## REQUIREMENTS
Arrange every line of the listing below as a Markdown table with the columns Row and Listing line, numbering the rows in order and omitting blank lines.
*** EXTRACTED RECORDS
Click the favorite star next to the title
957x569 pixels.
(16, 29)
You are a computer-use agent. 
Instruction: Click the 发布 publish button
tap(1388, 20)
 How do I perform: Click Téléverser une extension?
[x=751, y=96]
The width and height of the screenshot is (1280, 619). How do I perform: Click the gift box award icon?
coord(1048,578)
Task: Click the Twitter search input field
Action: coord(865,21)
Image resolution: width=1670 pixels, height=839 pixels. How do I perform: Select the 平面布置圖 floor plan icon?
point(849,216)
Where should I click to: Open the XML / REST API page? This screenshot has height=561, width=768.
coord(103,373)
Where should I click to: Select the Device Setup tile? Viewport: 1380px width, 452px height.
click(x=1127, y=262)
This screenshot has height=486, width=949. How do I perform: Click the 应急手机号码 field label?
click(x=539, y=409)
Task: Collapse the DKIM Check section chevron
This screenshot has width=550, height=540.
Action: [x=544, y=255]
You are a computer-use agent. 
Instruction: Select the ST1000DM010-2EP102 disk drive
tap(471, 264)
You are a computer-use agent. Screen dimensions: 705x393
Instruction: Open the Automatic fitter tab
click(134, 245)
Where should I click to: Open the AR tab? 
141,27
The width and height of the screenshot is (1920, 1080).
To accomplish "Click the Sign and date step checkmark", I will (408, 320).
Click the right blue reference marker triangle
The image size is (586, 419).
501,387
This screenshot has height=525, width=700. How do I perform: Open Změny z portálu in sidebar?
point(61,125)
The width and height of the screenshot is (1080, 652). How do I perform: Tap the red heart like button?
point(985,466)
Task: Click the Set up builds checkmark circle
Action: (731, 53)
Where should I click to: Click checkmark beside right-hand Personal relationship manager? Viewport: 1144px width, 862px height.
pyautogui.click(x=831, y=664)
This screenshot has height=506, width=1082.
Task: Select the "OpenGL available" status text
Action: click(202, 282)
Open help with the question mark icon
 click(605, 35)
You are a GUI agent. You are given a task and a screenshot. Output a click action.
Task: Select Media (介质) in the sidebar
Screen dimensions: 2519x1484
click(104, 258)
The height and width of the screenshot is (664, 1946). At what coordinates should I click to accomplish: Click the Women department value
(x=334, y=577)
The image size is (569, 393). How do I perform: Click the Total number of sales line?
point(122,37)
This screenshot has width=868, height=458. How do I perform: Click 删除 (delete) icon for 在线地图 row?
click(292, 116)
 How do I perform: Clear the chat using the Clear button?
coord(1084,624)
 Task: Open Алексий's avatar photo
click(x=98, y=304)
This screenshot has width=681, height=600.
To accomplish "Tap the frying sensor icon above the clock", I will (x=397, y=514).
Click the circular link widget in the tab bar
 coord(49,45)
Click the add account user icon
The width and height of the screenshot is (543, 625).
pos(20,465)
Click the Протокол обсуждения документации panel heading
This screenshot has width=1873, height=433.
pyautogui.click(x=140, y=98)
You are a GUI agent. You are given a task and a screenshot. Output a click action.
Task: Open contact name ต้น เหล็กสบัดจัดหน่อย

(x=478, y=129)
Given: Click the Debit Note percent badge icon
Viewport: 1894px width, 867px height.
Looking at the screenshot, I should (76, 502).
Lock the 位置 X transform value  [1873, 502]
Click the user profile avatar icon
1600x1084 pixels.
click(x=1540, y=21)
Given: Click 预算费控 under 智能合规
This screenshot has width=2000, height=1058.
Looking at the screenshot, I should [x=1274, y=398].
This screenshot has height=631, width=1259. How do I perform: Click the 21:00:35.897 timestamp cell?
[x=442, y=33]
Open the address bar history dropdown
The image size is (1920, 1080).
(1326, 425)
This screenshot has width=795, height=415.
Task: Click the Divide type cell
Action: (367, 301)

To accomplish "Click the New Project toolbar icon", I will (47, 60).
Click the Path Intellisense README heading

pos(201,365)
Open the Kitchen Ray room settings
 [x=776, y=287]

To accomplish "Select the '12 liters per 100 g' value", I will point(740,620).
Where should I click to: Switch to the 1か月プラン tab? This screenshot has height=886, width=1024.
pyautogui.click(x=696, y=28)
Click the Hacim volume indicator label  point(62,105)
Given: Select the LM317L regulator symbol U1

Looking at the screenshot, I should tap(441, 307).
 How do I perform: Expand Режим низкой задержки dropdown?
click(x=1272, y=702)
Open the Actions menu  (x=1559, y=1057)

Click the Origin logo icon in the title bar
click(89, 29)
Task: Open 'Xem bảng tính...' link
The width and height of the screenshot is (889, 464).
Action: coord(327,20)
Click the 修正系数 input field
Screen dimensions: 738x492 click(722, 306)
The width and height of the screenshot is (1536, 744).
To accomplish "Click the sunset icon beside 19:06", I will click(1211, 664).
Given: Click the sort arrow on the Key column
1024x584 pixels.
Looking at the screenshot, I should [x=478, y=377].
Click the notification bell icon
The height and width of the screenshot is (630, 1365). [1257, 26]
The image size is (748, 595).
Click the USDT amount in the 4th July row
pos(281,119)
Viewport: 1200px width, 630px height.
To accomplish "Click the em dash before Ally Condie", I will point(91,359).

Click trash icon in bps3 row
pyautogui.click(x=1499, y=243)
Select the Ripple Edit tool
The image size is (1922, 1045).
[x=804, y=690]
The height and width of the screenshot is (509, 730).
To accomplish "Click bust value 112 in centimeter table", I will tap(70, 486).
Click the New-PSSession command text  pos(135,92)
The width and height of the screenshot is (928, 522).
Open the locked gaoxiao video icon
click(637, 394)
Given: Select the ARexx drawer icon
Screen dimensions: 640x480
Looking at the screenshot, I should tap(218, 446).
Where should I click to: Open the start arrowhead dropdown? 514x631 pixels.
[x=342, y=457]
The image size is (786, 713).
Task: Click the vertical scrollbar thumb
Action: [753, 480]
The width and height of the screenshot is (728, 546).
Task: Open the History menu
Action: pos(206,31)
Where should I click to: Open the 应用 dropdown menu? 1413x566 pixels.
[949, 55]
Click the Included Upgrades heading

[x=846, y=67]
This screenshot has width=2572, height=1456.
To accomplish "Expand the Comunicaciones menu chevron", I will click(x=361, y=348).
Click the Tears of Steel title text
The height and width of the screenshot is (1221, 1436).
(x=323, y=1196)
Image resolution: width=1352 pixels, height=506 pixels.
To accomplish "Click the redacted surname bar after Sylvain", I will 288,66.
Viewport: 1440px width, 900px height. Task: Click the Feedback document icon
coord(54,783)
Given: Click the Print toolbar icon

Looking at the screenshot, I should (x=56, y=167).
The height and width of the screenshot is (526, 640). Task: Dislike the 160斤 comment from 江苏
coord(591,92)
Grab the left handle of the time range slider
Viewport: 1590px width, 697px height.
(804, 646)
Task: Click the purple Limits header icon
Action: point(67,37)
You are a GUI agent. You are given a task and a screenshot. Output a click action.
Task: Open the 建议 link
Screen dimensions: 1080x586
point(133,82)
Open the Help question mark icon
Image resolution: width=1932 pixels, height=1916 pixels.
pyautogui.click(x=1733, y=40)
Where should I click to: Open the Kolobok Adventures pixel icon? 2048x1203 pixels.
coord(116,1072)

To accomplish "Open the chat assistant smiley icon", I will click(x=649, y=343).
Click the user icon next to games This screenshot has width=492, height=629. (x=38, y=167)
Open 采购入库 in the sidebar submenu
******
## TASK RESPONSE
| Row | Listing line |
|---|---|
| 1 | Click the favorite star next to the title |
| 2 | 957x569 pixels. |
| 3 | (16, 29) |
| 4 | You are a computer-use agent.  |
| 5 | Instruction: Click the 发布 publish button |
| 6 | tap(1388, 20) |
| 7 |  How do I perform: Click Téléverser une extension? |
| 8 | [x=751, y=96] |
| 9 | The width and height of the screenshot is (1280, 619). How do I perform: Click the gift box award icon? |
| 10 | coord(1048,578) |
| 11 | Task: Click the Twitter search input field |
| 12 | Action: coord(865,21) |
| 13 | Image resolution: width=1670 pixels, height=839 pixels. How do I perform: Select the 平面布置圖 floor plan icon? |
| 14 | point(849,216) |
| 15 | Where should I click to: Open the XML / REST API page? This screenshot has height=561, width=768. |
| 16 | coord(103,373) |
| 17 | Where should I click to: Select the Device Setup tile? Viewport: 1380px width, 452px height. |
| 18 | click(x=1127, y=262) |
| 19 | This screenshot has height=486, width=949. How do I perform: Click the 应急手机号码 field label? |
| 20 | click(x=539, y=409) |
| 21 | Task: Collapse the DKIM Check section chevron |
| 22 | This screenshot has width=550, height=540. |
| 23 | Action: [x=544, y=255] |
| 24 | You are a computer-use agent.  |
| 25 | Instruction: Select the ST1000DM010-2EP102 disk drive |
| 26 | tap(471, 264) |
| 27 | You are a computer-use agent. Screen dimensions: 705x393 |
| 28 | Instruction: Open the Automatic fitter tab |
| 29 | click(134, 245) |
| 30 | Where should I click to: Open the AR tab?  |
| 31 | 141,27 |
| 32 | The width and height of the screenshot is (1920, 1080). |
| 33 | To accomplish "Click the Sign and date step checkmark", I will (408, 320). |
| 34 | Click the right blue reference marker triangle |
| 35 | The image size is (586, 419). |
| 36 | 501,387 |
| 37 | This screenshot has height=525, width=700. How do I perform: Open Změny z portálu in sidebar? |
| 38 | point(61,125) |
| 39 | The width and height of the screenshot is (1080, 652). How do I perform: Tap the red heart like button? |
| 40 | point(985,466) |
| 41 | Task: Click the Set up builds checkmark circle |
| 42 | Action: (731, 53) |
| 43 | Where should I click to: Click checkmark beside right-hand Personal relationship manager? Viewport: 1144px width, 862px height. |
| 44 | pyautogui.click(x=831, y=664) |
| 45 | This screenshot has height=506, width=1082. |
| 46 | Task: Select the "OpenGL available" status text |
| 47 | Action: click(202, 282) |
| 48 | Open help with the question mark icon |
| 49 |  click(605, 35) |
| 50 | You are a GUI agent. You are given a task and a screenshot. Output a click action. |
| 51 | Task: Select Media (介质) in the sidebar |
| 52 | Screen dimensions: 2519x1484 |
| 53 | click(104, 258) |
| 54 | The height and width of the screenshot is (664, 1946). At what coordinates should I click to accomplish: Click the Women department value |
| 55 | (x=334, y=577) |
| 56 | The image size is (569, 393). How do I perform: Click the Total number of sales line? |
| 57 | point(122,37) |
| 58 | This screenshot has width=868, height=458. How do I perform: Click 删除 (delete) icon for 在线地图 row? |
| 59 | click(292, 116) |
| 60 |  How do I perform: Clear the chat using the Clear button? |
| 61 | coord(1084,624) |
| 62 |  Task: Open Алексий's avatar photo |
| 63 | click(x=98, y=304) |
| 64 | This screenshot has width=681, height=600. |
| 65 | To accomplish "Tap the frying sensor icon above the clock", I will (x=397, y=514). |
| 66 | Click the circular link widget in the tab bar |
| 67 |  coord(49,45) |
| 68 | Click the add account user icon |
| 69 | The width and height of the screenshot is (543, 625). |
| 70 | pos(20,465) |
| 71 | Click the Протокол обсуждения документации panel heading |
| 72 | This screenshot has width=1873, height=433. |
| 73 | pyautogui.click(x=140, y=98) |
| 74 | You are a GUI agent. You are given a task and a screenshot. Output a click action. |
| 75 | Task: Open contact name ต้น เหล็กสบัดจัดหน่อย |
| 76 | (x=478, y=129) |
| 77 | Given: Click the Debit Note percent badge icon |
| 78 | Viewport: 1894px width, 867px height. |
| 79 | Looking at the screenshot, I should (76, 502). |
| 80 | Lock the 位置 X transform value  [1873, 502] |
| 81 | Click the user profile avatar icon |
| 82 | 1600x1084 pixels. |
| 83 | click(x=1540, y=21) |
| 84 | Given: Click 预算费控 under 智能合规 |
| 85 | This screenshot has width=2000, height=1058. |
| 86 | Looking at the screenshot, I should [x=1274, y=398]. |
| 87 | This screenshot has height=631, width=1259. How do I perform: Click the 21:00:35.897 timestamp cell? |
| 88 | [x=442, y=33] |
| 89 | Open the address bar history dropdown |
| 90 | The image size is (1920, 1080). |
| 91 | (1326, 425) |
| 92 | This screenshot has width=795, height=415. |
| 93 | Task: Click the Divide type cell |
| 94 | Action: (367, 301) |
| 95 | To accomplish "Click the New Project toolbar icon", I will (47, 60). |
| 96 | Click the Path Intellisense README heading |
| 97 | pos(201,365) |
| 98 | Open the Kitchen Ray room settings |
| 99 |  [x=776, y=287] |
| 100 | To accomplish "Select the '12 liters per 100 g' value", I will point(740,620). |
| 101 | Where should I click to: Switch to the 1か月プラン tab? This screenshot has height=886, width=1024. |
| 102 | pyautogui.click(x=696, y=28) |
| 103 | Click the Hacim volume indicator label  point(62,105) |
| 104 | Given: Select the LM317L regulator symbol U1 |
| 105 | Looking at the screenshot, I should tap(441, 307). |
| 106 |  How do I perform: Expand Режим низкой задержки dropdown? |
| 107 | click(x=1272, y=702) |
| 108 | Open the Actions menu  (x=1559, y=1057) |
| 109 | Click the Origin logo icon in the title bar |
| 110 | click(89, 29) |
| 111 | Task: Open 'Xem bảng tính...' link |
| 112 | The width and height of the screenshot is (889, 464). |
| 113 | Action: coord(327,20) |
| 114 | Click the 修正系数 input field |
| 115 | Screen dimensions: 738x492 click(722, 306) |
| 116 | The width and height of the screenshot is (1536, 744). |
| 117 | To accomplish "Click the sunset icon beside 19:06", I will click(1211, 664). |
| 118 | Given: Click the sort arrow on the Key column |
| 119 | 1024x584 pixels. |
| 120 | Looking at the screenshot, I should [x=478, y=377]. |
| 121 | Click the notification bell icon |
| 122 | The height and width of the screenshot is (630, 1365). [1257, 26] |
| 123 | The image size is (748, 595). |
| 124 | Click the USDT amount in the 4th July row |
| 125 | pos(281,119) |
| 126 | Viewport: 1200px width, 630px height. |
| 127 | To accomplish "Click the em dash before Ally Condie", I will point(91,359). |
| 128 | Click trash icon in bps3 row |
| 129 | pyautogui.click(x=1499, y=243) |
| 130 | Select the Ripple Edit tool |
| 131 | The image size is (1922, 1045). |
| 132 | [x=804, y=690] |
| 133 | The height and width of the screenshot is (509, 730). |
| 134 | To accomplish "Click bust value 112 in centimeter table", I will tap(70, 486). |
| 135 | Click the New-PSSession command text  pos(135,92) |
| 136 | The width and height of the screenshot is (928, 522). |
| 137 | Open the locked gaoxiao video icon |
| 138 | click(637, 394) |
| 139 | Given: Select the ARexx drawer icon |
| 140 | Screen dimensions: 640x480 |
| 141 | Looking at the screenshot, I should tap(218, 446). |
| 142 | Where should I click to: Open the start arrowhead dropdown? 514x631 pixels. |
| 143 | [x=342, y=457] |
| 144 | The image size is (786, 713). |
| 145 | Task: Click the vertical scrollbar thumb |
| 146 | Action: [753, 480] |
| 147 | The width and height of the screenshot is (728, 546). |
| 148 | Task: Open the History menu |
| 149 | Action: pos(206,31) |
| 150 | Where should I click to: Open the 应用 dropdown menu? 1413x566 pixels. |
| 151 | [949, 55] |
| 152 | Click the Included Upgrades heading |
| 153 | [x=846, y=67] |
| 154 | This screenshot has width=2572, height=1456. |
| 155 | To accomplish "Expand the Comunicaciones menu chevron", I will click(x=361, y=348). |
| 156 | Click the Tears of Steel title text |
| 157 | The height and width of the screenshot is (1221, 1436). |
| 158 | (x=323, y=1196) |
| 159 | Image resolution: width=1352 pixels, height=506 pixels. |
| 160 | To accomplish "Click the redacted surname bar after Sylvain", I will 288,66. |
| 161 | Viewport: 1440px width, 900px height. Task: Click the Feedback document icon |
| 162 | coord(54,783) |
| 163 | Given: Click the Print toolbar icon |
| 164 | Looking at the screenshot, I should (x=56, y=167). |
| 165 | The height and width of the screenshot is (526, 640). Task: Dislike the 160斤 comment from 江苏 |
| 166 | coord(591,92) |
| 167 | Grab the left handle of the time range slider |
| 168 | Viewport: 1590px width, 697px height. |
| 169 | (804, 646) |
| 170 | Task: Click the purple Limits header icon |
| 171 | Action: point(67,37) |
| 172 | You are a GUI agent. You are given a task and a screenshot. Output a click action. |
| 173 | Task: Open the 建议 link |
| 174 | Screen dimensions: 1080x586 |
| 175 | point(133,82) |
| 176 | Open the Help question mark icon |
| 177 | Image resolution: width=1932 pixels, height=1916 pixels. |
| 178 | pyautogui.click(x=1733, y=40) |
| 179 | Where should I click to: Open the Kolobok Adventures pixel icon? 2048x1203 pixels. |
| 180 | coord(116,1072) |
| 181 | To accomplish "Open the chat assistant smiley icon", I will click(x=649, y=343). |
| 182 | Click the user icon next to games This screenshot has width=492, height=629. (x=38, y=167) |
| 183 | Open 采购入库 in the sidebar submenu |